One thing I found myself pondering around TGS and Oculus Connect was the slightly worrying divergence in the strategies of Sony and Oculus. A year or even six months ago, it felt like these companies, although rivals, were broadly marching in lock step. Morpheus and Rift felt like very similar devices – Rift was more “hobbyist” yet a little more technically impressive, while Morpheus was more clearly the product of an experienced consumer products company, but in essence they shared much of the same DNA.
Now, however, there’s a clear divergence in strategy, and it’s something of a concern. Shuhei Yoshida says that Morpheus is 85% complete (although anyone who has worked in product development knows that the last 10% can take a hell of a lot more than 10% of the effort to get right); Sony is seemingly feeling reasonably confident about its device and has worked out various cunning approaches to make it cost effective, from using mobile phone components through to repurposing PlayStation Move as a surprisingly effective VR control mechanism.
By contrast, Oculus Connect showed off a new prototype of Rift which is still clearly in a process of evolution. The new hardware is lighter and more comfortable – closer to being a final product, in short – but it’s also still adding new features and functionality to the basic unit. Oculus, unlike Sony, still doesn’t feel like a company that’s anywhere close to having a consumer product ready to launch. It’s still hunting for the “right” level of hardware capabilities and functionality to make VR really work.
I could be wrong; Oculus could be within a year of shipping something to consumers, but if so, they’ve got a damned funny way of showing it. Based on the tone of Oculus Connect, the firm’s hugely impressive technology is still in a process of evolution and development. It barely feels any closer to being a consumer product this year than it did last year, and its increasingly complex functionality implies a product which, when it finally arrives, will command a premium price point. This is still a tech company in a process of iteration, discovering the product they actually want to launch; for Luckey, Carmack and the rest of the dream team assembled at Oculus, their VR just isn’t good enough yet, even though it’s moving in the right direction fast.
Sony, by contrast, now feels like it’s about to try something disruptive. It’s seemingly pretty happy with where Morpheus stands as a VR device; now the challenge is getting the design and software right, and pushing the price down to a consumer friendly level by doing market-disruptive things like repurposing components from its (actually pretty impressive) smartphones. Again, it’s possible that the mood music from both companies is misleading, but right now it feels like Sony is going to launch a reasonably cost-effective VR headset while Oculus is still in the prototyping phase.

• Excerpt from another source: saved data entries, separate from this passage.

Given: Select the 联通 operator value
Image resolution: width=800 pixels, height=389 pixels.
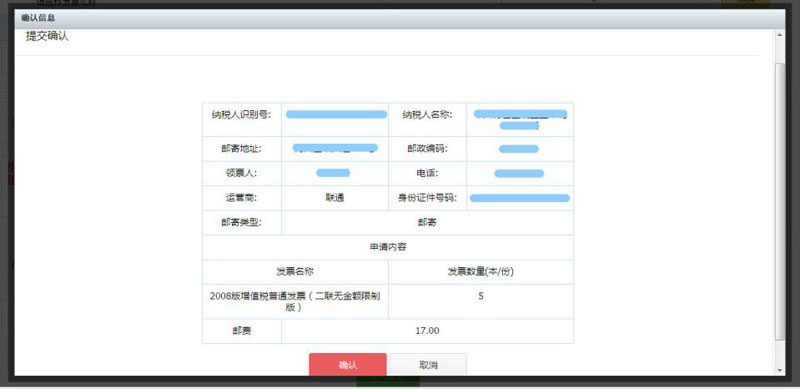Looking at the screenshot, I should tap(335, 198).
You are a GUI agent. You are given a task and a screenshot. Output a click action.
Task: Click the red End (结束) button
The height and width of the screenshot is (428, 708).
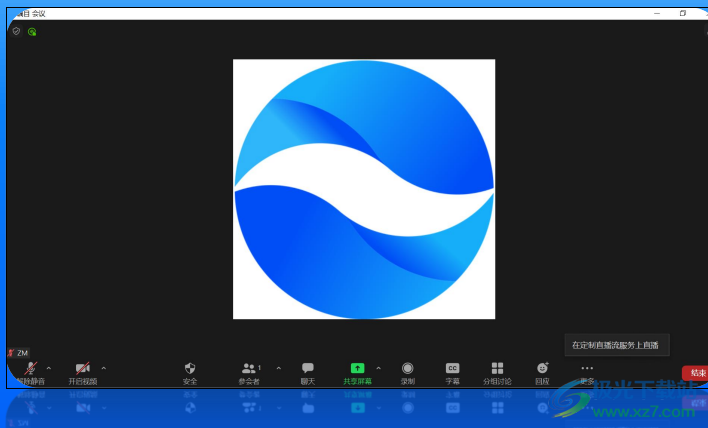tap(696, 373)
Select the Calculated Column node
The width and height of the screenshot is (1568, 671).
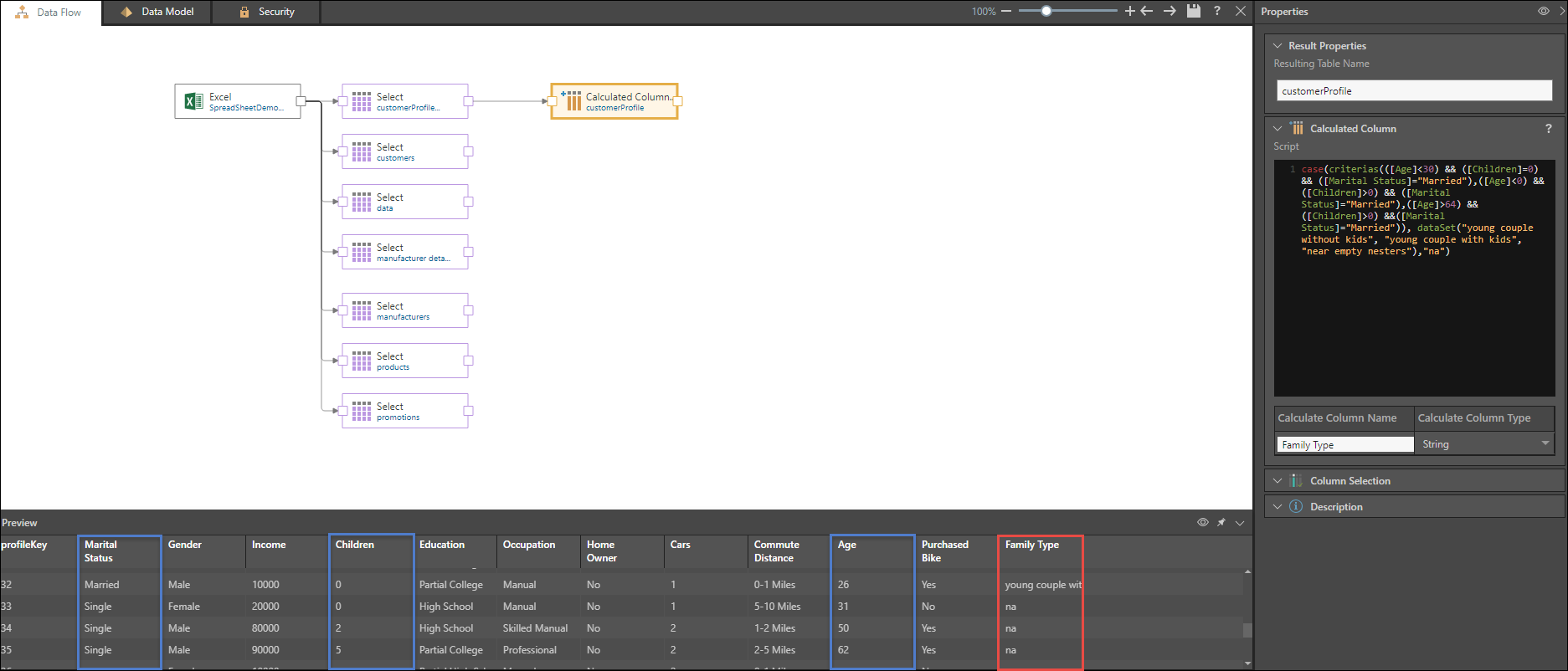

These are two very different strategic approaches to the market. The worrying thing is that they can’t both be right. If Oculus is correct and VR still needs a lot of fine-tuning, prototyping and figuring out before it’s ready for the market, then Sony is rushing in too quickly and risks seriously damaging the market potential of VR as a whole with an underwhelming product. This risk can’t be overstated; if Morpheus launches first and it makes everyone seasick, or is uncomfortable to use for more than a short period of time, or simply doesn’t impress people with its fidelity and immersion, then it could see VR being written off for another decade in spite of Oculus’ best efforts. The public are fickle and VR has cried wolf too many times already.

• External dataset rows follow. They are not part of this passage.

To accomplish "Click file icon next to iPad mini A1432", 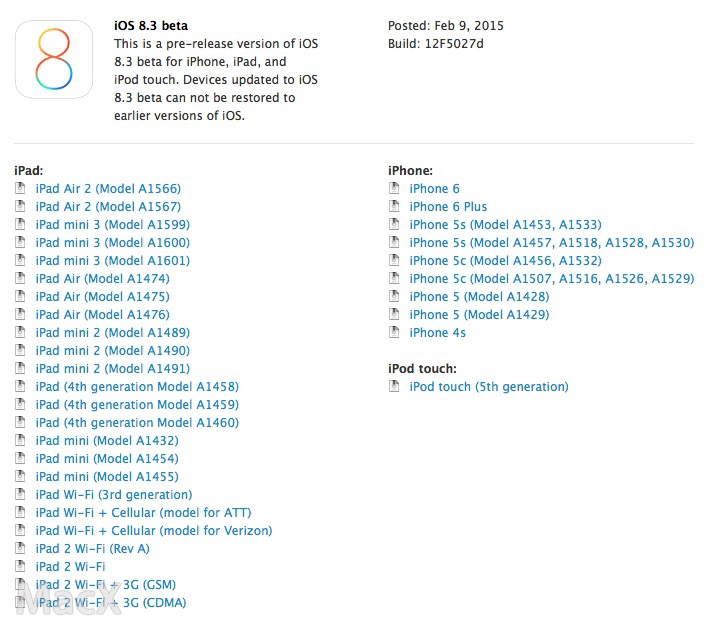I will 20,441.
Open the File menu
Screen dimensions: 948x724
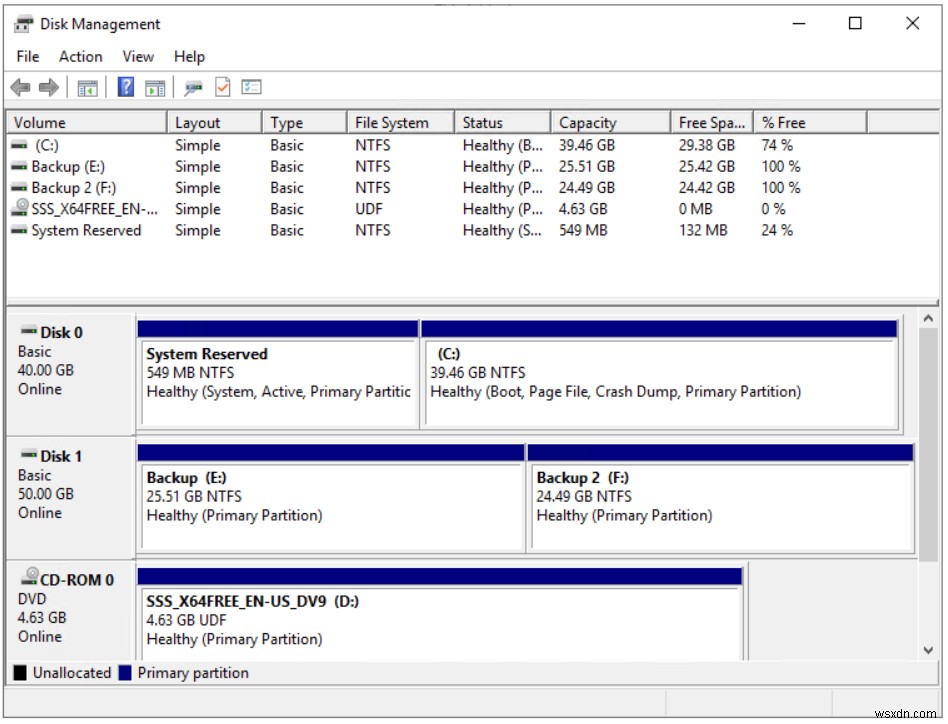(x=27, y=56)
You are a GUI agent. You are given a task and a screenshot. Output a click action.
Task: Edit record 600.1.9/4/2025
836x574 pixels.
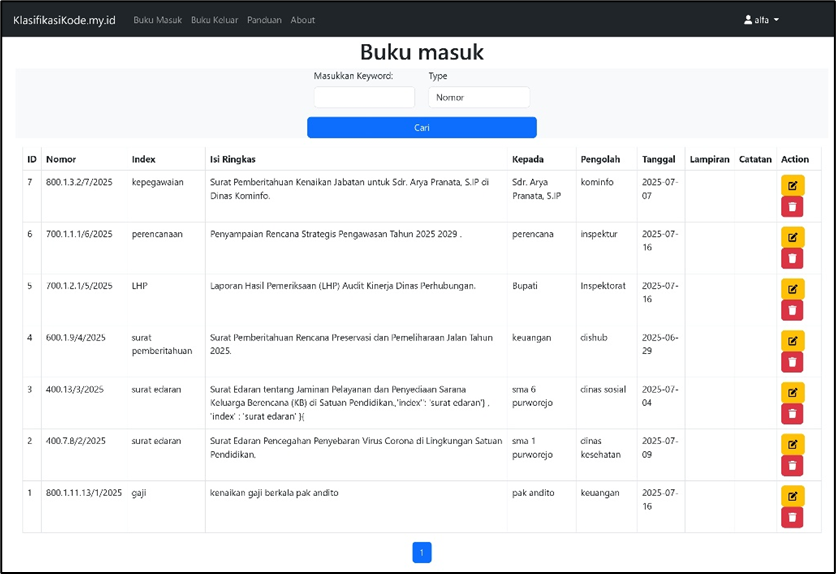pos(792,341)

If, on the other hand, Sony is correct and “good enough” VR tech is pretty much ready to go, then that’s great for VR and for PS4, but potentially very worrying for Oculus, who risk their careful, evolutionary, prototype after prototype approach being upended by an unusually nimble and disruptive challenge from Sony. If this is the case (and I’ve heard little but good things about Morpheus, which suggests Sony’s gamble may indeed pay off) then the Facebook deal could be either a blessing or a curse. A blessing, if it allows Oculus to continue to work on evolving and developing VR tech, shielding them from the impact of losing first-mover advantage to Sony; a curse, if that failure to score a clear win in the first round spooks Facebook’s management and investors and causes them to pull the plug. That’s one that could go either way; given the quality of the innovative work Oculus is doing, even if Sony’s approach proves victorious, everyone should hope that the Oculus team gets an opportunity to keep plugging away.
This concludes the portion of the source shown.